¡Cómo cansa ser judío!
LA PALABRA – En España y en muchos países de habla hispana, millares de personas indagan su genealogía a la búsqueda de las huellas de su identidad judía. Junto a las conversiones forzosas, nuestra historia también está plagada de millones de casos de “asimilados”, que es como denominamos a aquellos que aun siendo judíos según las leyes religiosas (por ser engendrados de vientre judío), han abandonado todas sus señas de identidad: ni religión, ni idioma, ni cultura, ni empatía grupal.

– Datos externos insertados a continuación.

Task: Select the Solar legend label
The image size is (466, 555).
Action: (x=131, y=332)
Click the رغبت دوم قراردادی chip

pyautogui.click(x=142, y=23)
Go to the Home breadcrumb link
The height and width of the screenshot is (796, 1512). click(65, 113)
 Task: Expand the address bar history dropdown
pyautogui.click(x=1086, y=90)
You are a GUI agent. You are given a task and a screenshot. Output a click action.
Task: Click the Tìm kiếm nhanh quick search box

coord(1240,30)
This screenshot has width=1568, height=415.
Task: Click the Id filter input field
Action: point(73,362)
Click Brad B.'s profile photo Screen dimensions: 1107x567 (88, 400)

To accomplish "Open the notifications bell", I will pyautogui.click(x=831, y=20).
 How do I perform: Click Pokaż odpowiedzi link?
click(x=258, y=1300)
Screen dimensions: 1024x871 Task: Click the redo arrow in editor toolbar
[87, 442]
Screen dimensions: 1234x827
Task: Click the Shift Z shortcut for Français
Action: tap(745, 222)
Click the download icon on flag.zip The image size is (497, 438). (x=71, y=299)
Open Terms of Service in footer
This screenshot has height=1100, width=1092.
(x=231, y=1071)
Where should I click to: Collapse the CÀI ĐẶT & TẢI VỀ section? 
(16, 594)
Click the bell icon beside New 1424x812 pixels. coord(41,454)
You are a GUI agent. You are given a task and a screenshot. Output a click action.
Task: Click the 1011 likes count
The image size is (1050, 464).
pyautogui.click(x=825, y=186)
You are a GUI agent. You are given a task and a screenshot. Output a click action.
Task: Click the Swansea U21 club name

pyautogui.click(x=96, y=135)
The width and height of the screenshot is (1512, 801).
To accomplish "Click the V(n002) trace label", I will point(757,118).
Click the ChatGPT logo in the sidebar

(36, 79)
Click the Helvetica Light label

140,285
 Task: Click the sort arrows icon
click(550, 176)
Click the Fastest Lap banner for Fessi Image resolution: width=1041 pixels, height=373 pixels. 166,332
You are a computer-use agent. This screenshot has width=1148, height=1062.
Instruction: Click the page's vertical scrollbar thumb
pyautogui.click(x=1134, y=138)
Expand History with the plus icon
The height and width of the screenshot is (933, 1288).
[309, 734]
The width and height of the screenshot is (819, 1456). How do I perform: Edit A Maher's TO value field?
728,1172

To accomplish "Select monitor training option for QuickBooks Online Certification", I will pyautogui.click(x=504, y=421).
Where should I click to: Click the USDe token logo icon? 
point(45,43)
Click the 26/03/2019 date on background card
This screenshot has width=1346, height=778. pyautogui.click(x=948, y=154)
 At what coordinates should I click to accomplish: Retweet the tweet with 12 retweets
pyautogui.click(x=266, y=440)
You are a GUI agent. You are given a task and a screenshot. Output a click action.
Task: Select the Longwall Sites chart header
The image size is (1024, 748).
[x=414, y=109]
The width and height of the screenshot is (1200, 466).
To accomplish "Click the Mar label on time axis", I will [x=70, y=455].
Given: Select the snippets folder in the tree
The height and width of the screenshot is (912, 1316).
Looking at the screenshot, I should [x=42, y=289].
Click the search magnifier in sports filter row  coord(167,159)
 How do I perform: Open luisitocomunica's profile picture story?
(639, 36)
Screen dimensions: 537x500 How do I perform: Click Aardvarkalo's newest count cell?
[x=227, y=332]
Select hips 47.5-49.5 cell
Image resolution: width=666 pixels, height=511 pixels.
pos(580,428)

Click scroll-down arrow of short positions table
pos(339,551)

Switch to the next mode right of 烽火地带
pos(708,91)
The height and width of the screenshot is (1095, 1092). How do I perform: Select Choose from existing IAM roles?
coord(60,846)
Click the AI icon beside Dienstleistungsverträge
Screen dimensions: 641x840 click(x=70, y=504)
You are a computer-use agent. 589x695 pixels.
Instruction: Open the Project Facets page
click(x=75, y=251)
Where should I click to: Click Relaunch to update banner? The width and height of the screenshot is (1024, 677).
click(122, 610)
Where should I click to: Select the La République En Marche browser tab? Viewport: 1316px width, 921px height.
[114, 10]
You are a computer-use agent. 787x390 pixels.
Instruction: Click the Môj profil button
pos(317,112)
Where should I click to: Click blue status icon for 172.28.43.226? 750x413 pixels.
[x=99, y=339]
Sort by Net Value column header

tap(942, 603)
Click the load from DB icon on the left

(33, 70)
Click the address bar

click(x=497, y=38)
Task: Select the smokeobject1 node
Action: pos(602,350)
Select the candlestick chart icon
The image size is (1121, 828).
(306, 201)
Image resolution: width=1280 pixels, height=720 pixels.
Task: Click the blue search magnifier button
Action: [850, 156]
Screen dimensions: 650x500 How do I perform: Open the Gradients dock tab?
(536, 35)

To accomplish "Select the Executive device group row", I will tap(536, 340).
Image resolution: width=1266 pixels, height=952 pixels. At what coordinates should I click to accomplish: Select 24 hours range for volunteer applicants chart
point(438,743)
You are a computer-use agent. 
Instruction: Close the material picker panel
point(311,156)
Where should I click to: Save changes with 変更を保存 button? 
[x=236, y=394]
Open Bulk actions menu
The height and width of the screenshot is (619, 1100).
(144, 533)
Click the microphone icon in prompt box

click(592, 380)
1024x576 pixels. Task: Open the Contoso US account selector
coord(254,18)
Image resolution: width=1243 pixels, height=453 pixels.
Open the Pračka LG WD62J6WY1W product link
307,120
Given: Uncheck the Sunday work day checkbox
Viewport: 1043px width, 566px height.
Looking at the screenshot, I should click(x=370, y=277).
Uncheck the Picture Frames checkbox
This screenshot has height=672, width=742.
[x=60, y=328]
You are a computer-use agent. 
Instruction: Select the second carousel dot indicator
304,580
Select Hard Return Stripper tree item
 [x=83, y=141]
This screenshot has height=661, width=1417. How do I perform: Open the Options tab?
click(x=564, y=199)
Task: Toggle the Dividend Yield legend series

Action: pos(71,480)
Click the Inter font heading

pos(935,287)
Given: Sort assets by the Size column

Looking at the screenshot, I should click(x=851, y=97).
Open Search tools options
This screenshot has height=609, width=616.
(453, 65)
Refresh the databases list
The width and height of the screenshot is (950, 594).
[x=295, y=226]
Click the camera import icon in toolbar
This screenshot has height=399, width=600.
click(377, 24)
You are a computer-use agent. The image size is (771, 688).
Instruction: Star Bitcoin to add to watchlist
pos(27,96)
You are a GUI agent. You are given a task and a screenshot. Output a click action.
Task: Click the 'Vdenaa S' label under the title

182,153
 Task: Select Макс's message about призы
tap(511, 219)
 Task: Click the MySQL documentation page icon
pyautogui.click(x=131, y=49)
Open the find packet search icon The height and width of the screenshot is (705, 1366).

El propio hijo de uno de los principales filósofos modernos del judaísmo (Moses Mendelsohn) se bautizó así como su mujer judía y sus hijos (entre ellos el famoso compositor Felix) y añadieron a su apellido el nombre de una finca (Bartholdy) para difuminar el rastro judío.
A pesar de estos esfuerzos, Wagner (cuya carrera se basó en la ayuda de los judíos de la época), le recordó y recriminó su origen, como décadas más tarde lo harían las Leyes de Nuremberg que sellarían el destino de las personas por la cuna, ni siquiera por la propia, sino por la de sus padres o abuelos. Siglos antes, como respuesta al Edicto de Expulsión promulgado por los reyes de España en 1492, muchos se acogieron al bautismo, algunos motivados por sus posesiones terrenales (que perderían si se exiliaban), otros sinceramente o por “asimilarse” y ser un súbdito más en la unificación de las coronas del país. Ellos también debieron sentirse decepcionados al comprobar -por las denuncias y los conceptos de “cristiano nuevo” y “limpieza de sangre”- que uno puedo decidir dejar de ser quien es, pero ello no hace que los demás dejen de verte como lo que fuiste.
Decía Sartre que la identidad judía surge de esta marginación de los demás. Sorprendentemente, el único sitio en la tierra donde un judío puede dejar de sentirse especial y señalado es el estado judío, en Israel, país en el que la palabra judaísmo (yahadút) está asociada únicamente a la religión y no a la cultura, la lengua, la forma de ser. Pero esta disociación es sólo aparente: el antisemitismo superado al abandonar la diáspora se transforma en odio a Israel, más allá de sus políticas, por el mero hecho de existir. La forma de ser del israelí tampoco se parece ni a sus vecinos regionales, ni a los modelos occidentales (europeos y norteamericanos) que pretende emular.
A pesar de las realidades tan distintas que vive un judío en Israel, en España, en París, Nueva York o Buenos Aires, hay algo en común a todos ellos: ser judío cansa. Pero mucho. Cuando uno no está explicando por qué apoya a Israel, está explicando por qué no la apoya. Seguir los preceptos religiosos exige casi el mismo esfuerzo que el no seguirlos y justificar por qué no se hace. Explicar en hebreo se dice lehasbir, y de allí viene la denostada palabra hasbará que algunos creen que es una forma oculta de propaganda israelí, cuando en realidad la gente lo hace gratuitamente y de forma voluntaria. Explicar, explicarse: como si eso sirviera para algo (a la luz del creciente cariño que el mundo profesa a judíos e israelíes últimamente). Mi padre lo llamaba en ídish: red tzum lomp, hablar a las lámparas, a las paredes, gastar saliva.
Sabemos que la eficacia de la lógica y la fundamentación científica no han servido, pero seguimos intentándolo. Es una de nuestras señas de identidad más profundas, que no borra ni la crisis de fe, ni el apartarse de la familia y las raíces, ni el renegar de todo, de Dios para abajo. Eso sí: cansa. Pero mucho. Quizás por eso somos el pueblo que inventó el día de descanso, para al menos no tener que explicar nada una vez a la semana.